The Renaissance And The Baroque
Renaissance architecture was a response to the ornamentation of the Gothic period and a homage to the new values of symmetry, balance, logic, and order. Man was once again exerting control over his environment, and the structures of this time reflected the dedication to mathematical forms and the ordering of space. The innovations of Renaissance architecture are less structural than paradigmatical. Leon Battista Alberti (1404-1472) codified what was known of architecture, emphasizing the theoretical aspects, turning it from a trade into a profession. More importantly, he developed perspective drawing techniques that allowed architects to draw accurate architectural renderings, techniques that are still used today.
Like the Renaissance, the Baroque period in architecture was marked by design rather than structural innovation. In response to the bareness of Renaissance architecture, Baroque buildings were lavishly decorated. Rather than the approach of form following function, designers of this period approached architecture as theater, emphasizing effects, interpretations, and movement. The Spanish Steps in Rome, for instance, were designed to mimic the movements of a popular dance of the time, with sidewalls that moved in, moved out, met, separated, and met again. The design elements became more emotional and dynamic, and the focus was on energy versus balance. At the same time, underlying the ornateness of the Baroque was the logic of Renaissance design.

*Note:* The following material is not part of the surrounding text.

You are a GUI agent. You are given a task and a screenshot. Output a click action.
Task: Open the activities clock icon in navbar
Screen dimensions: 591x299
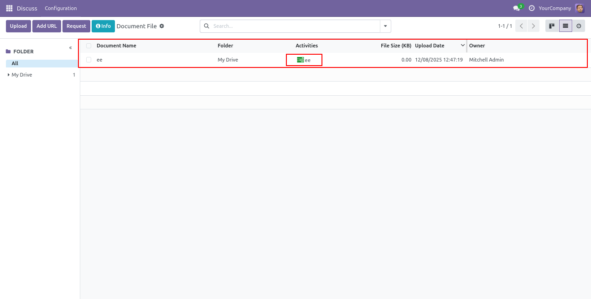532,8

One notable aspect of Baroque architecture was its use of controlled viewing to emphasize a building. The approach to St. Peter's in Rome is a classic example. It was carefully orchestrated, beginning some blocks away with the Ponte S. Angelo, progressing through a tangle of narrow streets that heighten anticipation by providing only glimpses of St. Peter's. Finally, the pilgrim emerged into an enormous oval piazza that permitted a clear view of St. Peter's for the first time, framed by the curved colonnade. The sequence was designed to enhance the religious experience of St. Peter's by intensifying the emotions—creating a sense of anticipation and delayed gratification—felt during the approach.